İntikam sarmalı
Sözcü yazarı Soner Yalçın bu hafta 'İntikam sarmalı' başlıklı yazısını kaleme aldı.
Geçen gün...
Galatasaray maç yayınını beklerken, kanallar arasında oyalanırken, biyografik “Hannah Arendt” filmine denk geldim. İzlediğim sahneler, Nazi generali Adolf Eichmann’ın, MOSSAD tarafından Arjantin’de yakalanıp Kudüs’e getirilip yargılandığı 1961 yılını anlatan bölümdü.
Amerikan The New Yorker dergisi adına duruşmaları takip eden siyasi bilimci Hannah Arendt’ın yargılamaya dair eleştirel yazıları mensubu olduğu Yahudi cemaati tarafından büyük tepkiyle karşılandı.
Naziler döneminde Almanya’dan kaçmak zorunda kalan, Fransa’daki kamplardan güçlükle kurtulup ABD’ye sığınan Arendt’ın mahkemeye dönük eleştirisini en yakın dostları bile anlamak istemedi.
Arendt’ın dedikleri anlaşılmaz değildi:
İddianameyi “suçlu bir kişi ve Nazi rejimi değil, tarih boyunca uygulanan antisemitizm/ Yahudi düşmanlığı” üzerine kuran Başsavcı Gideon Hausner’i “kötü ve ucuz retorik” yapmakla eleştirdi...

**Veri Kümesinden Kesit**.
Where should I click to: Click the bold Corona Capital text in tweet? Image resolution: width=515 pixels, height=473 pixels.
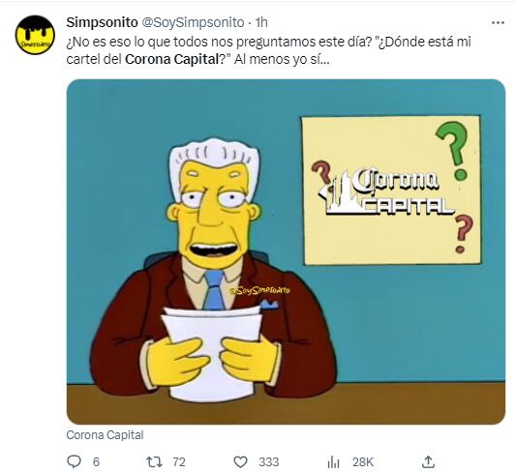pyautogui.click(x=172, y=59)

**İstenenler**.
a. İntikam sarmalı yazısında "Geçen gün..." sözcüklerinin geçtiği yerden başlayın, "yılını anlatan bölümdü." sözcüklerinden sonra durun ve aradaki bölümü hiç değiştirmeden tekrarlayın.
b. İntikam sarmalı yazısına göre Hannah Arendt, Eichmann duruşmalarını hangi dergi adına takip etti?
c. İntikam sarmalı yazısını, gösterilen son cümleden sonra kaldığı yerden sürdürün.

**Çözülmüş Görevler**.
a.
Geçen gün...
Galatasaray maç yayınını beklerken, kanallar arasında oyalanırken, biyografik “Hannah Arendt” filmine denk geldim. İzlediğim sahneler, Nazi generali Adolf Eichmann’ın, MOSSAD tarafından Arjantin’de yakalanıp Kudüs’e getirilip yargılandığı 1961 yılını anlatan bölümdü.

b. Amerikan The New Yorker dergisi adına.

c.
Mahkemenin kararını, Eichmann’ın hangi suçları işlediğini üzerinden değil, Yahudilerin soykırım sırasında çektiği acılar üzerinden vermesini eleştirdi...
Keza:
Arjantin’den Eichmann’ın yasadışı şekilde kaçırılmasını hukuksuz bularak eleştirdi...
İsrail Başbakanı Ben Gurion’un duruşmaları gösteriye dönüştürmesini eleştirdi...
Arendt’ın, İsrail’in yargılanmayı intikam aracı dönüştürdüğü tespitleri dünyayı böldü.
Türkiye’deki bazı aydınlar da bu tartışmaya katıldı.
★★★
Tarih: 13 Haziran 1962.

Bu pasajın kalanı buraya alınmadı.